Omnibus bill includes two major provisions that would help keep children fed over the summer

The sprawling government funding package Congress unveiled early Tuesday includes critical nutrition provisions that anti-hunger advocates say would ensure millions of children have access to healthy food when school is out for the summer.

If it is signed into law, the omnibus bill would address the summer food gap low-income families face in two ways. 

It would permit “grab-and-go” free summer meals to be distributed in rural communities as part of the nationwide Summer Food Service Program, expanding access for more children in need. The federally funded, state-administered program feeds children in low-income areas of the country, and its meal distribution locations normally require participants to travel to them to eat meals on-site at set times, as opposed to allowing meals to be delivered or taken to go.

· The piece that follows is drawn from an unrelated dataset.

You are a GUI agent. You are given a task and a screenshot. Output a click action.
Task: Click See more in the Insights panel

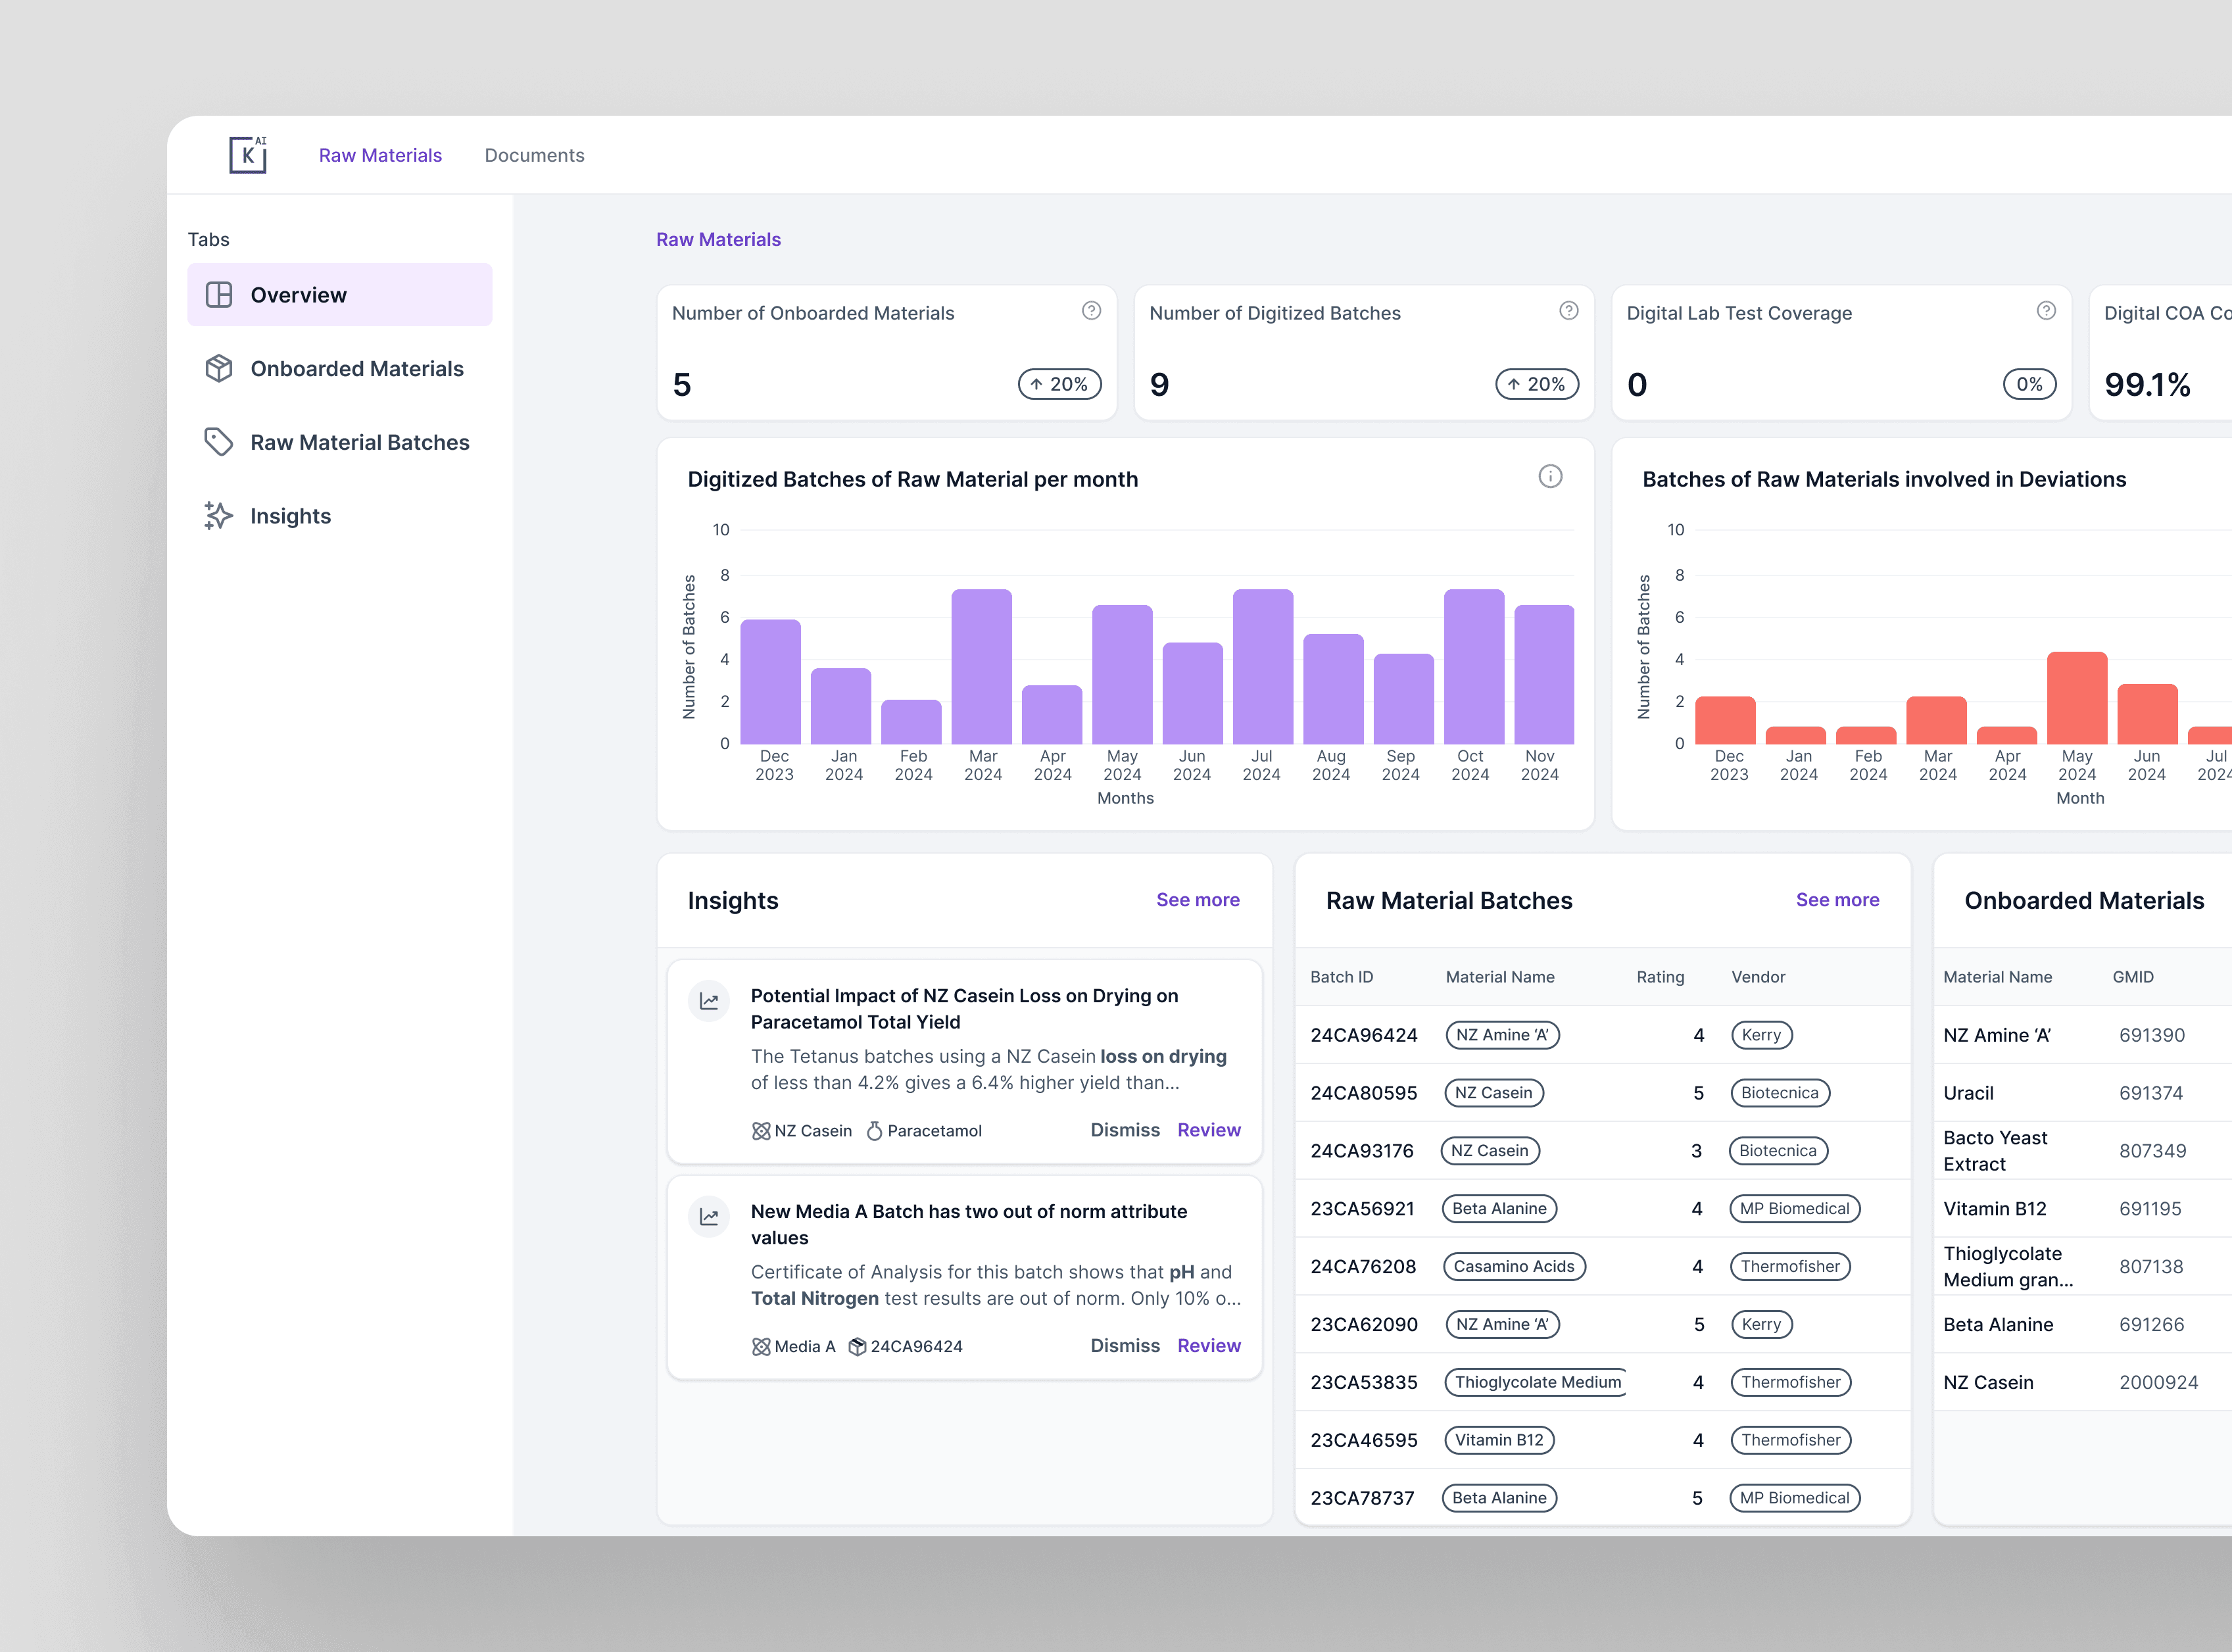[x=1197, y=899]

The bill would also establish a permanent Summer Electronic Benefit Transfer, or EBT, program, which would provide $40 in supplementary grocery benefits per child for each summer month for families that rely on free or reduced-price school meals. The Summer EBT program would start in 2024. 

Similar measures were instituted temporarily during the coronavirus pandemic, when advocates had feared the rate of childhood hunger would skyrocket; they credited the temporary nutrition measures, among others, with staving off food insecurity. 

Lisa Davis, the senior vice president of the No Kid Hungry campaign at Share Our Strength, a nonprofit organization working to end hunger and poverty, applauded the bill. She said summer has been “a big, gaping hole” for children who depend on school lunches during the rest of the year, adding that 6 out of every 7 children who participate in free and reduced-price meals were unable to access the summer meal program before the pandemic.

“I don’t often use this word, but I would say ‘ecstatic’ is how I’m feeling right now. Cautiously ecstatic,” she said Tuesday, hours after the omnibus bill had been released with just days remaining for it to be approved to avert a government shutdown.

During the pandemic, federal waivers loosened mealtime requirements for the Summer Food Service Program across the country and gave parents the ability to pick up meals without their children present. Summer meal program operators could bundle food to go, enabling them to send multiple days’ worth of food home with families so they did not have to return every day during the limited hours meals were served.

Not all meal program operators used the to-go option, officially referred to as noncongregate meals. An exclusive NBC News analysis found that this summer Missouri was the only state that did not allow a grab-and-go option for its Summer Food Service Program operators; the number of meals Missouri kids received dropped dramatically as a result, with community operators across the state saying they distributed up to 97% fewer than in the previous summer at some sites.

Many families across the country will most likely still be unable to access summer meals even with the new grab-and-go option for rural areas, and a permanent Summer EBT program will reduce the burden they face, said Eric Mitchell, the executive director of the Alliance to End Hunger, a coalition of over 100 groups working to address the root causes of hunger.

Congress piloted a Summer EBT program in a handful of states over a decade ago; it provided supplemental grocery benefits for low-income families, which was found to reduce summer food insecurity and give children more access to healthy options like fruits and vegetables when school was closed. That was a model for the Pandemic EBT program, or P-EBT, which was created to supplement families during pandemic-related school closures.

Access to food is “an issue of equity,” Mitchell said. “It can’t be a one-size-fits-all. And so having options like Summer EBT, having options like grab-and-go, other noncongregate options, is the way to be able to do that.”

The summer nutrition program expansions in the bill were championed by Sens. Debbie Stabenow, D-Mich., and John Boozman, R-Ark., chairwoman and ranking member of the Senate Agriculture, Nutrition and Forestry Committee, respectively. There was no expansion of the child tax credit in the omnibus bill, which advocates have also pushed for to reduce poverty.

“We know too often children who are able to get healthy meals in school go hungry during the summer. This investment is a critical step to ending childhood hunger,” Stabenow said by email, adding that she was committed to more comprehensive ways to assist families, including protecting the Supplemental Nutrition Assistance Program, known as SNAP. “Our work is far from over,” she said.

Davis said the nutrition provisions were “long overdue” in the fight against childhood hunger.